*REQUIRED WORK*:
Line by line, output everything from the one that contains "The width and height of the screenshot is (601, 330)." through the end of the material below, exactly as written and with no pictures.

*EXERCISE MATERIAL*:
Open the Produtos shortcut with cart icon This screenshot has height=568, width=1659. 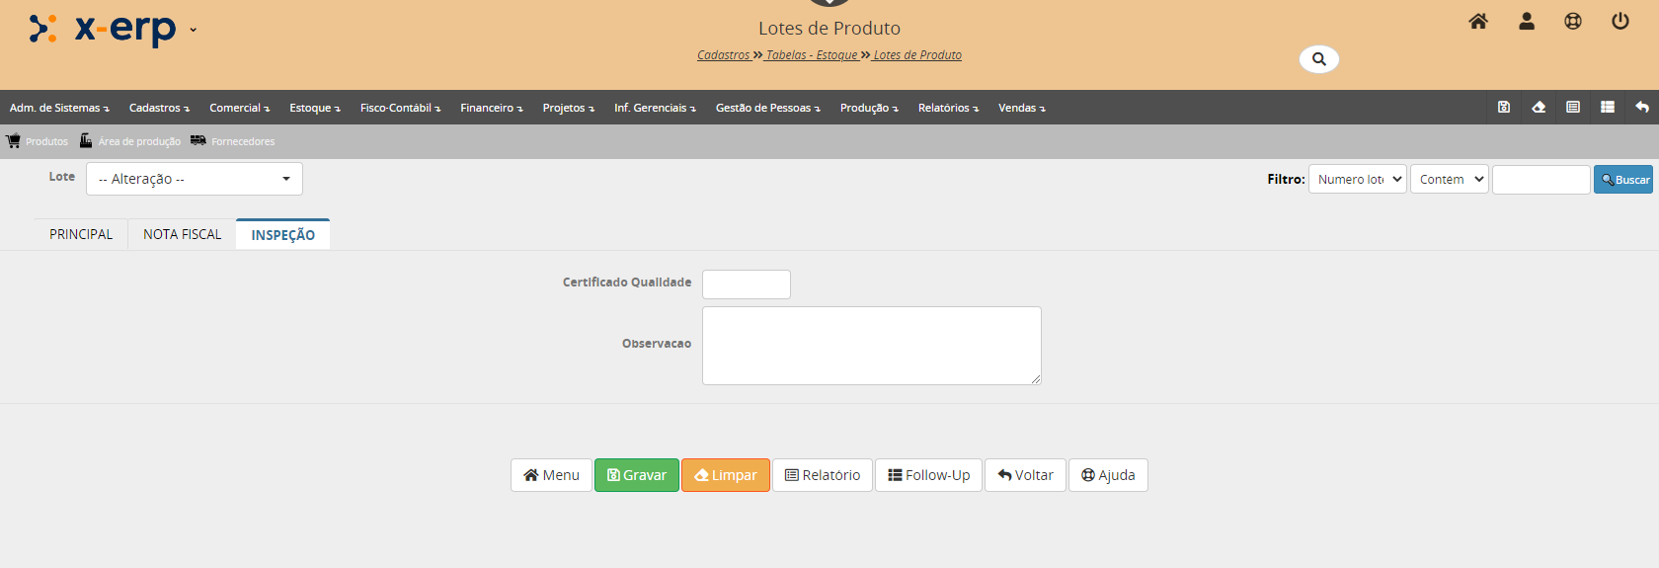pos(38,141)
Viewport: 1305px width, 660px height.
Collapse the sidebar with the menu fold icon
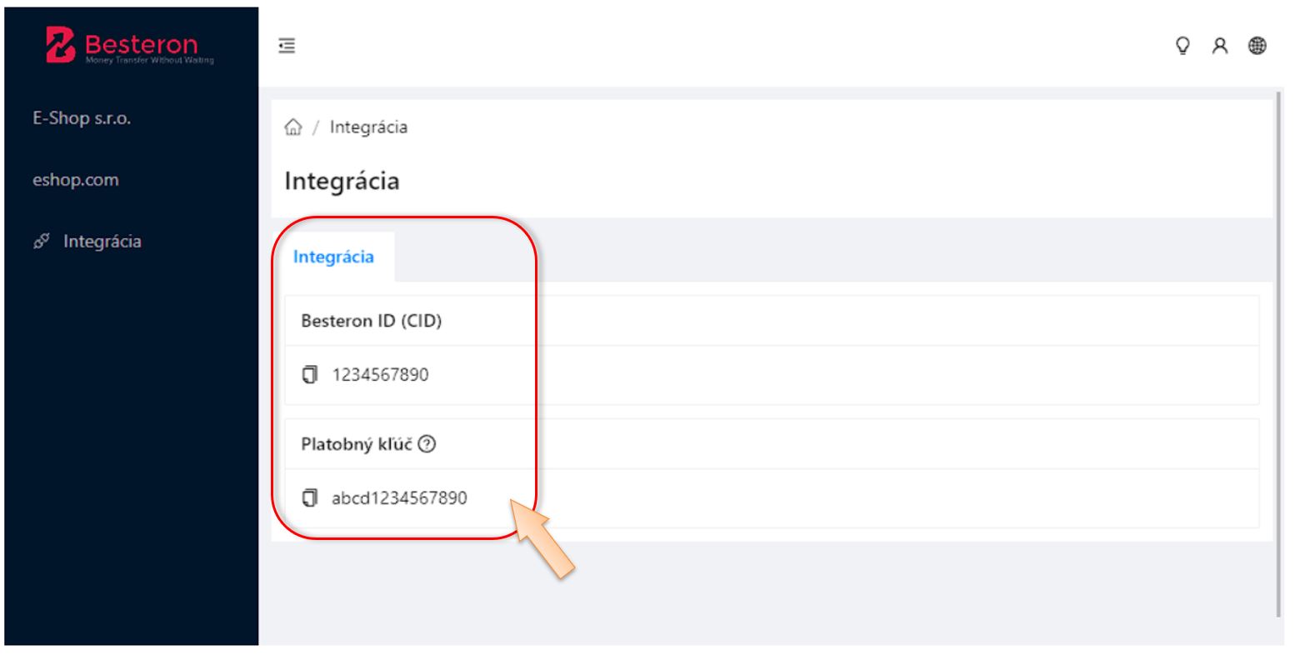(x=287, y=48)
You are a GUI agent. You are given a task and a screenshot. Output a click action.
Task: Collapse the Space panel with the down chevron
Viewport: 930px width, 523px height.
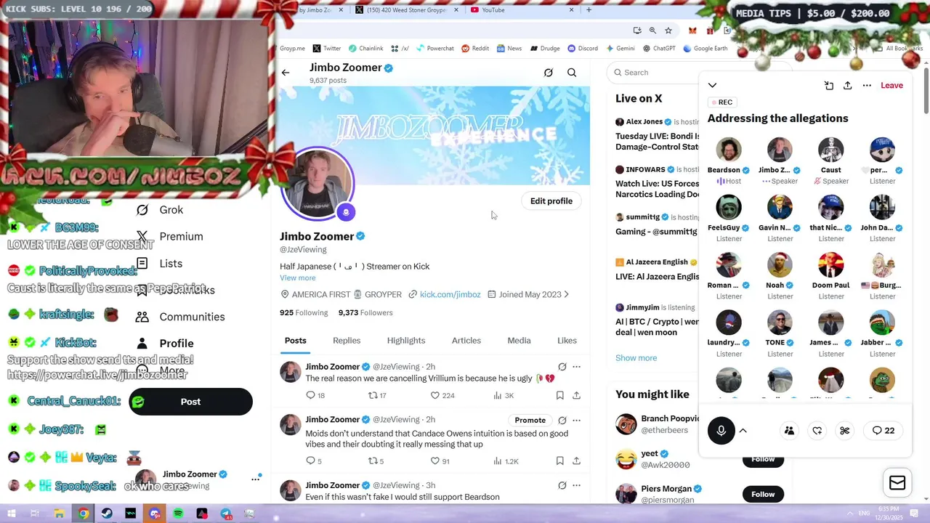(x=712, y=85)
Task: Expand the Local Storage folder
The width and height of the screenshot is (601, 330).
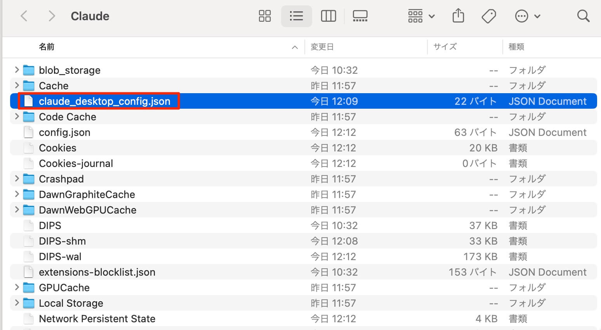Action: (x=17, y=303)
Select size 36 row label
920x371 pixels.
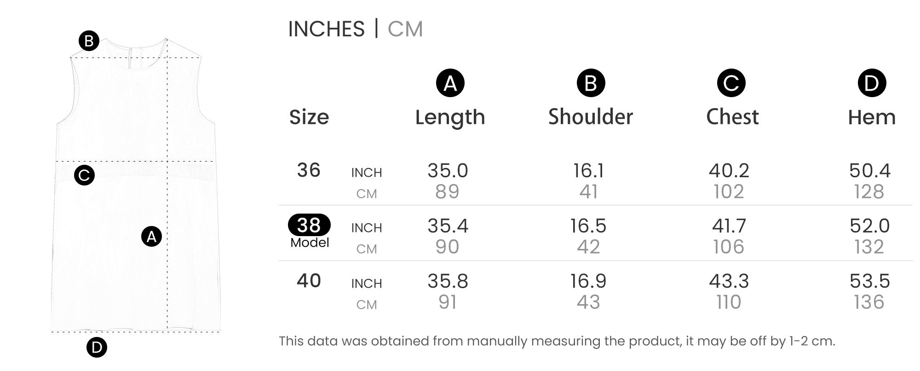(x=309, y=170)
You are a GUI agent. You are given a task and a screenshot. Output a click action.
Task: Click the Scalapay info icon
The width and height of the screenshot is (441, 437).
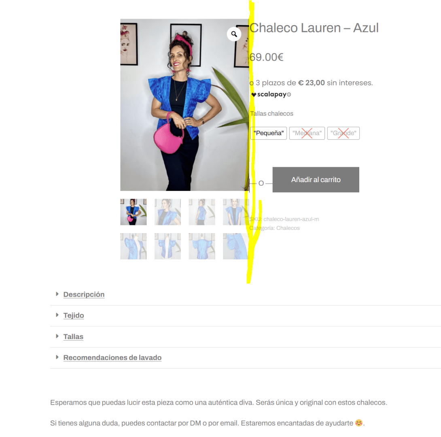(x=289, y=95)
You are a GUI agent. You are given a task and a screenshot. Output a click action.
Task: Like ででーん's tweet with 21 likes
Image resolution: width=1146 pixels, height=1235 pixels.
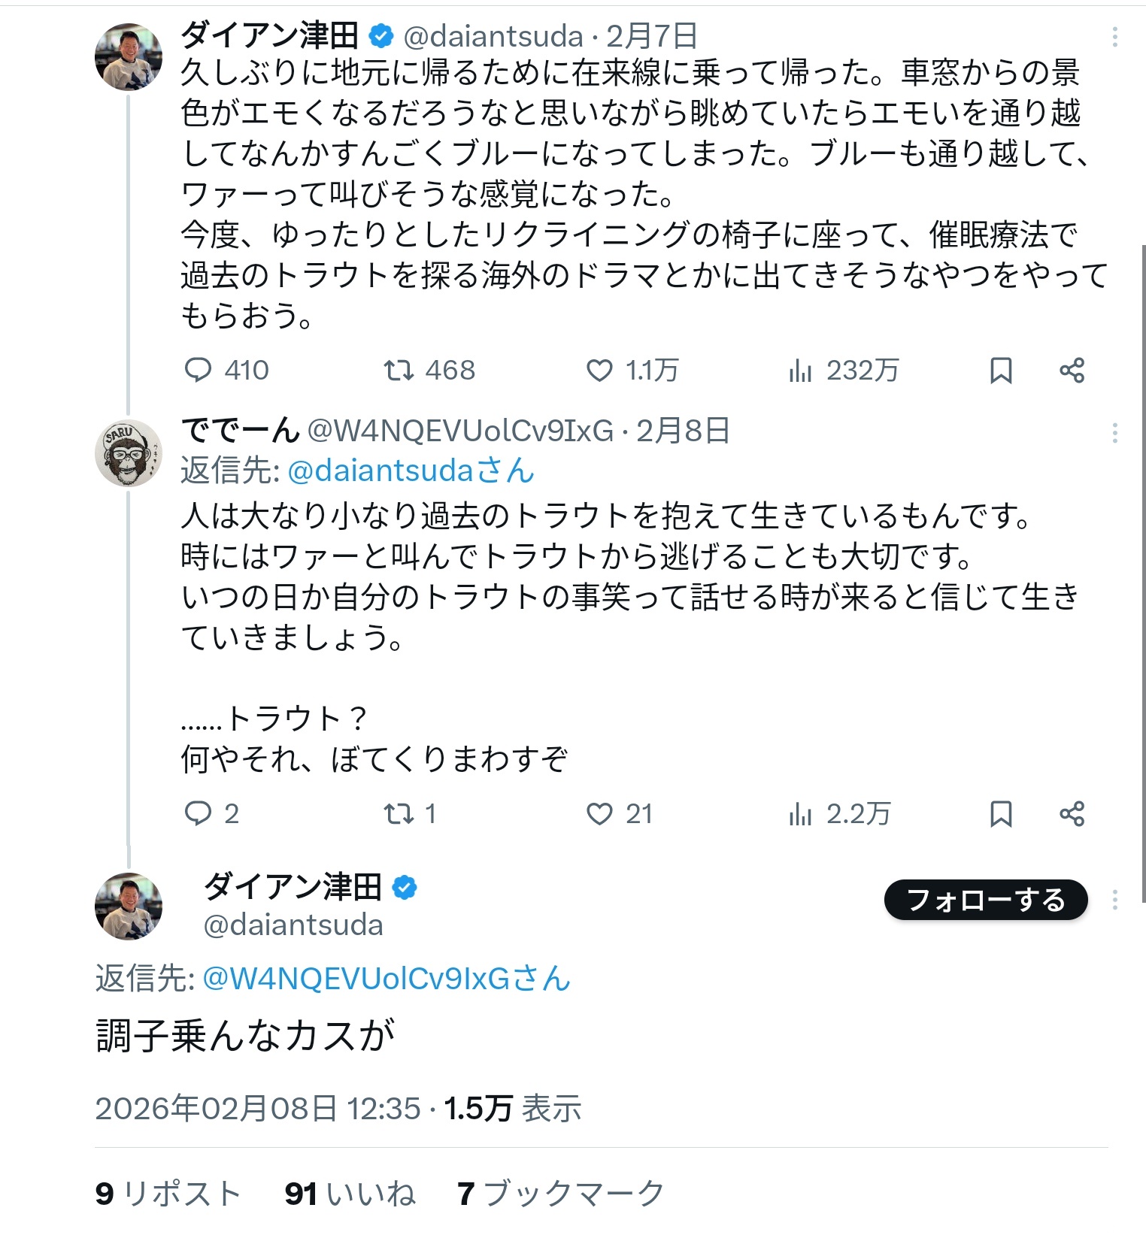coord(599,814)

*EXPECTED ANSWER*:
The width and height of the screenshot is (601, 330).
Action: (x=17, y=303)
Select size 36 row label
920x371 pixels.
(x=309, y=170)
You are a GUI agent. You are given a task and a screenshot. Output a click action.
Task: Click the Scalapay info icon
The width and height of the screenshot is (441, 437).
(x=289, y=95)
You are a GUI agent. You are given a task and a screenshot. Output a click action.
Task: Like ででーん's tweet with 21 likes
Image resolution: width=1146 pixels, height=1235 pixels.
coord(599,814)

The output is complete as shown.